Why Throw Money Away?


    You live alone and love it but know it's a drain on your bank account. Why can't you share your space with a friend and save a few bucks? Miriam's Advice Well analyzes the matter.


    Dear Miriam,
    I've been living alone for a really long time, and I absolutely love it, but it's an unbelievable drain on my bank account. I know I would save so much money if I just moved in with a friend or two — money that could go toward paying off my student loans, funding my retirement account, or really, anything else but being thrown away on rent! Why can't I get my mind around sharing my space and my home, even though I know it's the best decision for me?
    Eating Ice Cream While Watching Oprah

    Dear Eating and Watching,

    You love your life, you love your living situation, but you wish you had more money? If I had to compare that set of circumstances with the people who hate their living situations and still wish they had more money or the people who have adequate funds but are totally miserable, I'd say you're doing all right! You say you, "know it's the best decision for you," but I'm not sure how or why you know that based on the other information you've provided.
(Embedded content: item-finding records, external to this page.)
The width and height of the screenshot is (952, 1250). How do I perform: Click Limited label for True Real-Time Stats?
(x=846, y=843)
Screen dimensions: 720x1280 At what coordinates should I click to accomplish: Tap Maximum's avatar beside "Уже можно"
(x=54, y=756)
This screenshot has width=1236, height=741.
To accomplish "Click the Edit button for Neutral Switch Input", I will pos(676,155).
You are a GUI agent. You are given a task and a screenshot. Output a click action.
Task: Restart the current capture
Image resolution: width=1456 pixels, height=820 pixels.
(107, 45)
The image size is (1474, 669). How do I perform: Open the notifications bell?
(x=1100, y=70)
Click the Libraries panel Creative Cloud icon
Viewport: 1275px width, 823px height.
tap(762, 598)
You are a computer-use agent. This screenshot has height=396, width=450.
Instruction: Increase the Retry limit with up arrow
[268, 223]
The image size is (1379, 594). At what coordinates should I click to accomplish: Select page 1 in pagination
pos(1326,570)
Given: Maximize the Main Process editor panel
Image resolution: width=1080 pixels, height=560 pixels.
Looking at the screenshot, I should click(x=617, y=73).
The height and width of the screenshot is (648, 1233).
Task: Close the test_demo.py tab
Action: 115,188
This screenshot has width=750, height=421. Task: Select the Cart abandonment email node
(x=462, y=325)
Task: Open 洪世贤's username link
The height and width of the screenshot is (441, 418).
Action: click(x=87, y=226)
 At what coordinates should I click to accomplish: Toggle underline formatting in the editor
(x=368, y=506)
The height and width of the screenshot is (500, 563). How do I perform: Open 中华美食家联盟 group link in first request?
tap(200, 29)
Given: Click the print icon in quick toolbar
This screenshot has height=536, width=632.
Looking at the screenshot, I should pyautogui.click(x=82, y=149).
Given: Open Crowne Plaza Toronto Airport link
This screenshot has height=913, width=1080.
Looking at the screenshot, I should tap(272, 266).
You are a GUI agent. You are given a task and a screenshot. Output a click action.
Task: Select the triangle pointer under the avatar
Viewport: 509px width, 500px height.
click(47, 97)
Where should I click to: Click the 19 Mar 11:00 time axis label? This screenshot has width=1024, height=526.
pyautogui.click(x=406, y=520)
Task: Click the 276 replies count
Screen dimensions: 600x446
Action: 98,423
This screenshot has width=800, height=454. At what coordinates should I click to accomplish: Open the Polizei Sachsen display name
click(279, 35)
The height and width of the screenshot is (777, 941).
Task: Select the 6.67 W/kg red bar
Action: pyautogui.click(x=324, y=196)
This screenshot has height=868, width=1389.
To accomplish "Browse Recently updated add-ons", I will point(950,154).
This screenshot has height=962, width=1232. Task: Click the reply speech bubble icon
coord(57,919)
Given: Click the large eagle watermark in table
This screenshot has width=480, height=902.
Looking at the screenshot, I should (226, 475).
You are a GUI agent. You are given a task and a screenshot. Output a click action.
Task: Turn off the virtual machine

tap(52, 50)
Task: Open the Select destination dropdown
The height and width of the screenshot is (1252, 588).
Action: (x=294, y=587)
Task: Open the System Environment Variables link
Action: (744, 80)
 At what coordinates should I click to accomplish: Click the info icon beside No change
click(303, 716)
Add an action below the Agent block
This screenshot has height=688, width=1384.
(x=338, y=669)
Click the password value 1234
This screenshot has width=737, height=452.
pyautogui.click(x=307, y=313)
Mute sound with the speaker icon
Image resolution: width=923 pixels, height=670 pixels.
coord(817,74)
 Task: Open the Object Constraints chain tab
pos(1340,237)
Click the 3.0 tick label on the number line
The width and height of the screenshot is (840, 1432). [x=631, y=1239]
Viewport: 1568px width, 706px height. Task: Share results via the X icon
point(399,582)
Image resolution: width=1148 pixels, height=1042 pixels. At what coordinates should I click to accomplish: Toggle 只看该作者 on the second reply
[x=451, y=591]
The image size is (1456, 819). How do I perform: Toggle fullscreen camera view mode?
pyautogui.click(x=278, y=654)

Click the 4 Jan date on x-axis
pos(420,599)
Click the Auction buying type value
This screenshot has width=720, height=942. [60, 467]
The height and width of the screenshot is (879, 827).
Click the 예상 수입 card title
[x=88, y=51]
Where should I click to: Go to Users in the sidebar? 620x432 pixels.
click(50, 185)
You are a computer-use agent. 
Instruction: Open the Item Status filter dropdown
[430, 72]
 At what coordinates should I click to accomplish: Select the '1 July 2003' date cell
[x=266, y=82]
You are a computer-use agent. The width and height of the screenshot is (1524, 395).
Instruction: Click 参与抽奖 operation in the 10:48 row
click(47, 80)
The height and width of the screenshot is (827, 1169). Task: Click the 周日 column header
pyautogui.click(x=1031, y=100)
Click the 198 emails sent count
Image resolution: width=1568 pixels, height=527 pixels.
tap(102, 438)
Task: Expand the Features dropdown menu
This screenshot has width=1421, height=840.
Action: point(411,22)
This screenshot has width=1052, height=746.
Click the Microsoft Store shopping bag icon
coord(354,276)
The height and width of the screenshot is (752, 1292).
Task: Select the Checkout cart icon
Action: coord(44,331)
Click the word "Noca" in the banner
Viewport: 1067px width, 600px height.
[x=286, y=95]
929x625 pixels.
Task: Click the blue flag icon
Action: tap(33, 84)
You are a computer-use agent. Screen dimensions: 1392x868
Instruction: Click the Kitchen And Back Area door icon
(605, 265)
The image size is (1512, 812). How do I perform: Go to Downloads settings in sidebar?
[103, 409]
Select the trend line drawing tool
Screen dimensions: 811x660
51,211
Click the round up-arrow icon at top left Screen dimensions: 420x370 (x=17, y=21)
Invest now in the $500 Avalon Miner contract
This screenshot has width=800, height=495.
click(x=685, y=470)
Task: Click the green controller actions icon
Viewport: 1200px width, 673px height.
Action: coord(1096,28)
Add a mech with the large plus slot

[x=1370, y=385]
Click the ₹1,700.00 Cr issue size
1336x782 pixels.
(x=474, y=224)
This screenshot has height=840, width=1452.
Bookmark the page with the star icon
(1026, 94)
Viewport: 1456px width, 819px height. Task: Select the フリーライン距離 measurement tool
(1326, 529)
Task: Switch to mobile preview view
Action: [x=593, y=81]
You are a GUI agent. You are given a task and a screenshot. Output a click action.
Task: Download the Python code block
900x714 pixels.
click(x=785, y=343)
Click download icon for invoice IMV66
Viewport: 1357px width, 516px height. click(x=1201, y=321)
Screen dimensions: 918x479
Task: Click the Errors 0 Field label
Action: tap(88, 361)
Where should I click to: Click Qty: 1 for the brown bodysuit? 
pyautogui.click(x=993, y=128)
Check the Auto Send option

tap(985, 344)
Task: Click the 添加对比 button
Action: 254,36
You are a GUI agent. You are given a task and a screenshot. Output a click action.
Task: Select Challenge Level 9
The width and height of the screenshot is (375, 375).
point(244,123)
    It sounds to me like you're doing great and maybe there are some outside pressures telling you that you need to be saving more money (and really, who doesn't feel those pressures?!). Instead of talking yourself into giving up the independence that you really enjoy, consider what other cost-saving measures you can put into place in other areas of your life. Since you have your own place, maybe you can entertain your friends at home more rather than spending money going out. Look into cheaper cable or phone plans. Make yourself a budget and see your greatest areas of spending other than rent, then see if you can squeeze an extra couple hundred dollars from somewhere to put away toward savings, thus freeing yourself up to use the rest of your money as you see fit in the short term.

    Another option is to find a cheaper place to live by yourself. If you're in a one-bedroom in a doorman building now, see how much you would save by moving into a studio in a brownstone. Consider what neighborhoods would still be acceptable to you but might be less expensive than where you are now. Also find out if you can save some rent in your current place by signing a long-term lease; some landlords are willing to forgo yearly increases in favor of having a stable tenant. 

    After you've thought through the options for saving some money while continuing to live alone, come back to the idea of having roommates. Make an alternate budget that shows shared living expenses. See how much you'd really be saving, and be realistic about what you'd actually put into savings or retirement or paying off loans. When you see all the numbers and options in front of you, you may decide that you can change your priorities for a little while and share your space to get the financial benefits. You also might realize that the savings aren't that great compared to what you'd be giving up, and you'll have a new and even greater appreciation for coming home at the end of a long day and putting your feet up without anyone looking over your shoulder.